From Syria, still steeped in unimaginable war, the Art Miles Mural Project Coordinator states that for her and her students “A vision without an action is a daydream, and an action without a vision is a nightmare” and despite the war ravaging her country she continues to paint murals with students.
Peace is possible in each of us as experienced by youth from a joyful famous little Italian town called “Narni”. Art Miles Coordinator Giuseppe, works with those visions of children to explore, enjoy, rejoice and celebrate the infinite possibilities with filmmakers of the movie “Narnia” that rest within the soul of each individual be it a child or adult.
For Art Miles, the journey continues, winding its way around the world with mural painting events and exhibitions in famous museums to tiny villages in Mongolia, with expressions of their original actions in support of a Culture of Peace.

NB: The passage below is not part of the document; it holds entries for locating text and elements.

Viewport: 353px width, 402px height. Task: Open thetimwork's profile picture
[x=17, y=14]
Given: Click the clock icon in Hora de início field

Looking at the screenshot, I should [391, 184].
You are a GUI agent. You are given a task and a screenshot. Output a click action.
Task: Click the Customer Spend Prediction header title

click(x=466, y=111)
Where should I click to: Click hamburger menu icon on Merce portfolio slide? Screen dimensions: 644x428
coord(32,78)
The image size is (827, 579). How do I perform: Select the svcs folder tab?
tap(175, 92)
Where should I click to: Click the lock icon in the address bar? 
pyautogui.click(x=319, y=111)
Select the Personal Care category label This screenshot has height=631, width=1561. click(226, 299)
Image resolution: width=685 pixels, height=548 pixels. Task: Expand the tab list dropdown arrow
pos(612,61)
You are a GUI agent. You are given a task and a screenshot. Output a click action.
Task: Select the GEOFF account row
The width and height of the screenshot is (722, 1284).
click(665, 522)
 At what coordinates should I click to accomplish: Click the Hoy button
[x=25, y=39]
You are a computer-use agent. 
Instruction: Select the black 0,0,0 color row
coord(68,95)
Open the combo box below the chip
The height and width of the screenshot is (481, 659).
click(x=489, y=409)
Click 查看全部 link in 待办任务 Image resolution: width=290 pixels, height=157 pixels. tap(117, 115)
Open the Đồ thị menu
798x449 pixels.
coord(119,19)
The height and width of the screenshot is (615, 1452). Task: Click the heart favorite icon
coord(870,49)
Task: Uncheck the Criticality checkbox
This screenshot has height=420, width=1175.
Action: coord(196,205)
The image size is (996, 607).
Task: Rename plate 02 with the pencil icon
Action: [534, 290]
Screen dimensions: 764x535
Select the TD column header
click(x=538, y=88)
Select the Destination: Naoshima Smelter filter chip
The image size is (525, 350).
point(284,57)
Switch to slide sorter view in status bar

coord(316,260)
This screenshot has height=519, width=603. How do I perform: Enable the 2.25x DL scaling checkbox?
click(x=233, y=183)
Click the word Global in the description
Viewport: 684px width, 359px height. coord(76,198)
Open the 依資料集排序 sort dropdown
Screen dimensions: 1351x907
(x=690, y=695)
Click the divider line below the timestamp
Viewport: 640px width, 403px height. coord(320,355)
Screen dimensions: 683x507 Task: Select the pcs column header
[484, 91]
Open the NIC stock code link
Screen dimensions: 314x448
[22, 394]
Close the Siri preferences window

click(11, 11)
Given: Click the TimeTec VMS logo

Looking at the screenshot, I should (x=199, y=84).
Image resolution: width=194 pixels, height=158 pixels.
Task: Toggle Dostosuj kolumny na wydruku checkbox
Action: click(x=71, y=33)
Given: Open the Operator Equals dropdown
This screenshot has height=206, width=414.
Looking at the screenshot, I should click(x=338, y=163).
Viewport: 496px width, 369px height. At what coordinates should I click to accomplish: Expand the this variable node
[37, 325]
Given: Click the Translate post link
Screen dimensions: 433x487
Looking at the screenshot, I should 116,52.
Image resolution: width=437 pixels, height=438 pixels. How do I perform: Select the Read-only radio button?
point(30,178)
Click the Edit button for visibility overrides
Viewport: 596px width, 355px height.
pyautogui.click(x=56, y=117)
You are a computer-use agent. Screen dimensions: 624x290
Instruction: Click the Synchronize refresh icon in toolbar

According to Fouad and Joanne, “We do this from our hearts and there is no feeling that can compare to looking at each looming and individual mural. They are truly the greatest collection of children (and adult) voices. Our reward is watching a blank piece canvas evolve into a masterpiece through the imagination and expression of ideas, comradery and sharing that happens to anyone who paints. It is a delight that tingles our heartstrings and fills us with indescribable joy. It is truly magically rewarding to see the transformation of the children and adult faces before they start painting and when the last brush stroke is painted, to them stand back and absorb the impact of the final product. It is here when the founders, and the painters realize a testimonial that “peace begins with me when healing hearts with mural art”.